• _PASSAGE TO READ_

You can see the little splitter in this pic and see how it drops right into the conveyor.






Here is an end view of the barn. There is a place for the tractor but it was currently filled with junk. The processor is on the left under the cantaleavered roof. The tank is the diesel tank and the processor is plumbed right to the tank. Never a need to ever fill the tank on the processor. It just sucks fuel out of the tank and the fuel company fills the tank every few weeks. Bar oil is also plumbed directly out of barrels but that is inside and I did not get pictures of that.






I will continue with more pictures below.


----------



## Beefie (May 16, 2010)

Keep the pics coming Curly. We like pics. What a awsome setup you guys have.

Beefie


----------



## Curlycherry1 (May 16, 2010)

There is a "road" next to the process and all the logs that is made out of road grindings. It is about 2' thick and can support any size truck that comes in. He has friends in the town that needed a place to dump the road grindings and so he got a steady supply years ago and now has a great road that is about 1500' long. Here is a view looking North up the road from the processor:






Here is a view looking South. The logs are piled on both sides of the road here to a height of about 30'. The forground pile is new logs just coming in so that pile is not full height yet.






Here is a view looking down from on top of the pile. That is a Kubota 7040 way down there looking kind of small.






Here is a look at the logs from a distance. The front small pile is beach logs that need to be processed quickly because they rot fast if left in log form.

• _TASK SET_
1. In the log yard thread, how long is the road made of road grindings?
2. Please write the next few sentences of the log yard thread, picking up after its last sentence.
The entries after this point come from a separate source.

• _DATASET_
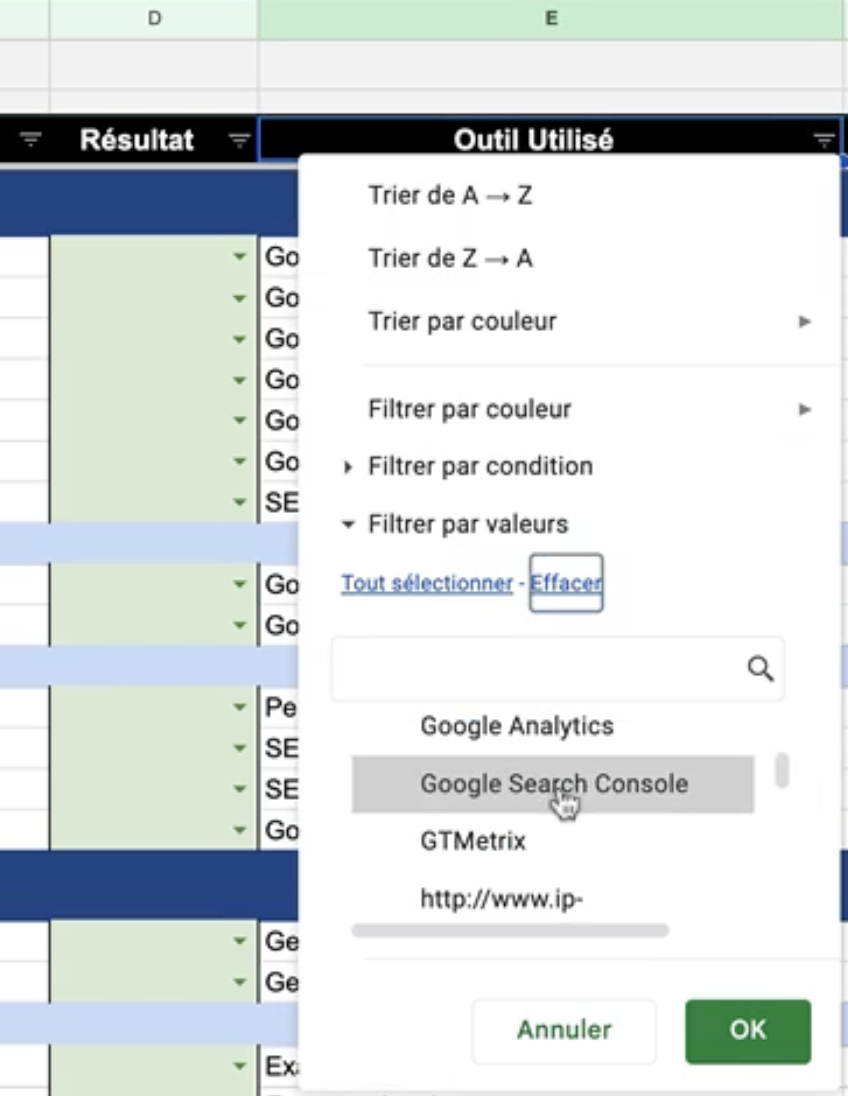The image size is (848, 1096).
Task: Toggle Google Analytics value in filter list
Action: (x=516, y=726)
==
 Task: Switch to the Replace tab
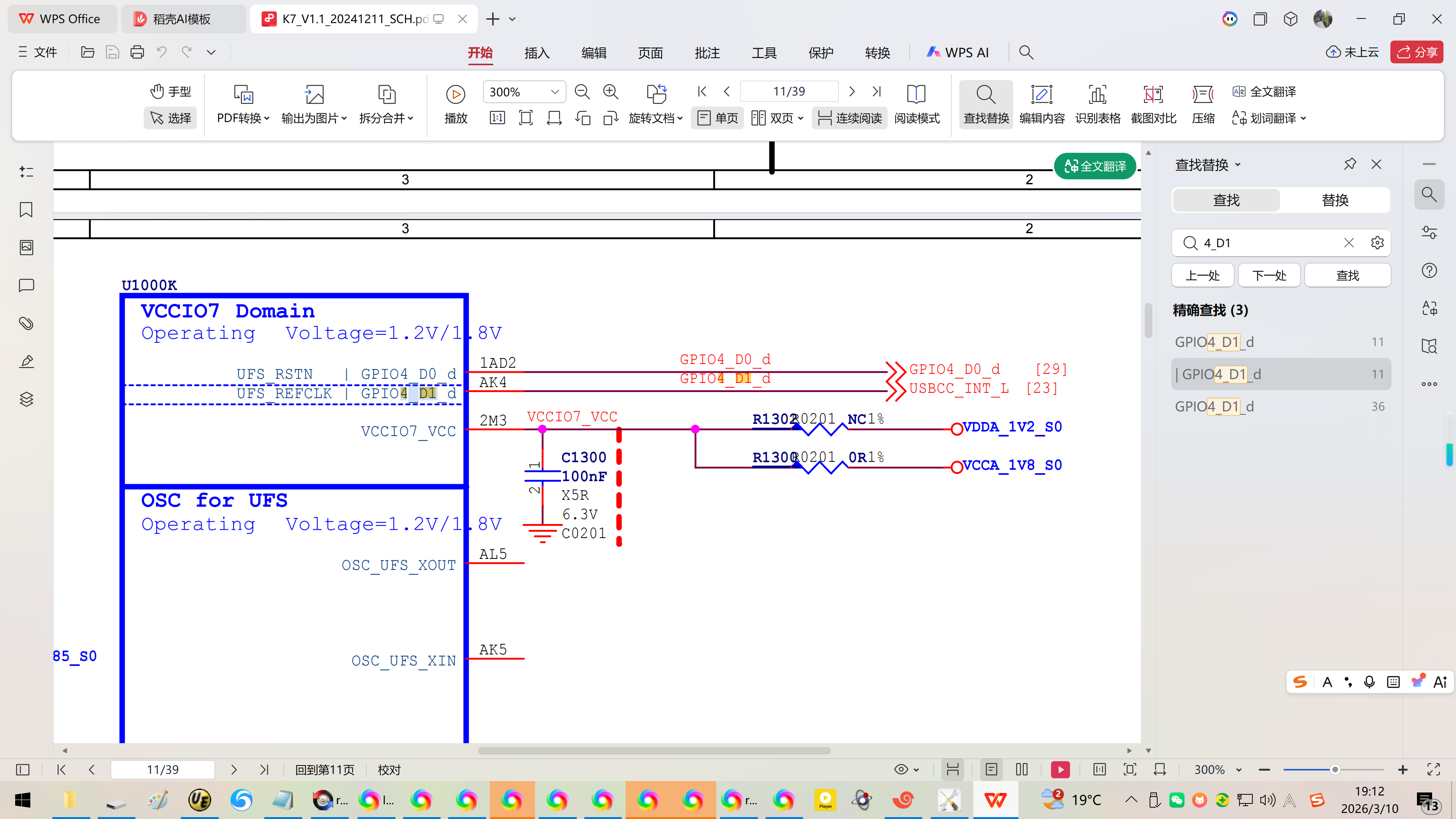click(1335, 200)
...
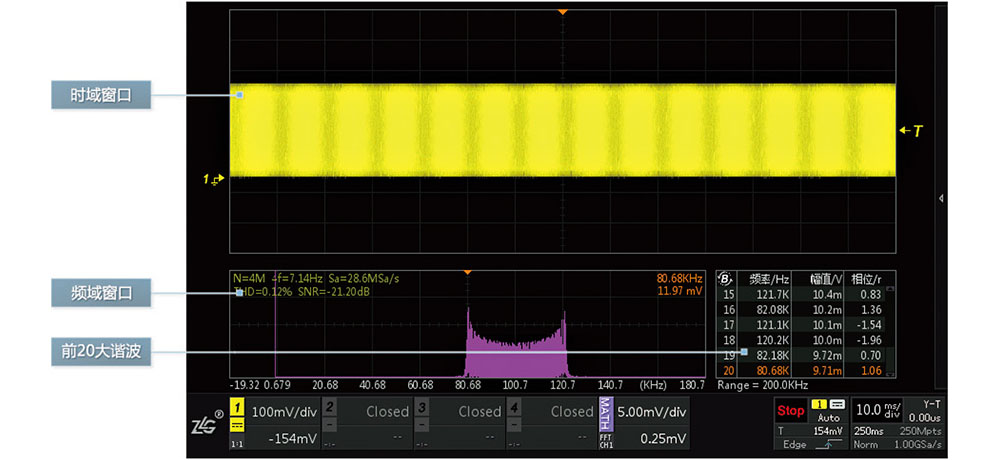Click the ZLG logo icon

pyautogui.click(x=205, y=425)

• _OUTPUTS IN ORDER_
1. About 1500 feet.

2.
----------



## komatsuvarna (May 16, 2010)

Beefie said:


> Keep the pics coming Curly. We like pics. What a awsome setup you guys have.
> 
> Beefie



+1 26k hours!!!!!! That baby has split ALOT of wood.


----------



## Curlycherry1 (May 16, 2010)

The wood comes right out of the sugar shack via conveyor and directly onto the old tired yard truck. This truck has seen better days but it gets the job done.






Here is what two people can generate in 15 minutes not bad for a couple of old geezers.






Here is the boss settling into his favorite spot in the sawdust pile at the beginning of his shift. He curls up there and sleeps the entire shift. If only we could get that job.






Here are the guards of the operation. NOTHING happens on the property without their alert signal going out for the whole world to hear. NOTHING escapes them.


----------



## Curlycherry1 (May 16, 2010)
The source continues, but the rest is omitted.